The center is not going to make the homeless problem go away, but it might whittle it down a bit and, more to the point, save some lives.
"Palo Alto is my home, I am simply unhoused," Norm Carroll told the crowd. Carroll, a client of the Urban Ministry, said the center will keep some people off the street.
"I don't need more competition for my lifestyle," he quipped.
Burklo, who was at the Urban Ministry from 1986 to 1993, broke down barriers about how homeless people are perceived. I once asked him why he spent so much effort ministering to people most of the rest of us step away from or may be repelled by. Because they're people, too, and someone should care about them, Burklo said.
He started out serving coffee from a Winnebago in a church parking lot, euphemistically named Rolling Estates. The Urban Ministry in 1990 moved the operation to the Red Cross building as a drop-in center for morning coffee.
For 20 years, the homeless center lived in borrowed places.
"We could not find a landlord for love or money," Burklo said. "No one would take us in."
The Opportunity Center received financial support from the county and city, from foundations and corporations, and from people opening up their checkbooks.

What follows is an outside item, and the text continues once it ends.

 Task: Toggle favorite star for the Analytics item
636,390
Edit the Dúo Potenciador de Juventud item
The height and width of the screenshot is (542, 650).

Anyone tracking it through the normally glacial Palo Alto planning process might have gotten whiplash. The center went from application to approval in six months, which City Manager Frank Benest joked was "warp speed for this city."
North County Supervisor Liz Kniss was credited for shaking loose $2 million in county housing funds, and credit was also given to Hewlett-Packard Vice President Gary Fazzino, as HP kicked in the $100,000 that put the Opportunity Center's capital campaign over the top. Both Kniss and Fazzino are former mayors.
This was the home team at bat, folks. Now and then, it can be dazzling.
Little of the divisiveness that afflicts other projects surfaced on this one. This was Palo Alto at its best -- the good one, not its evil twin.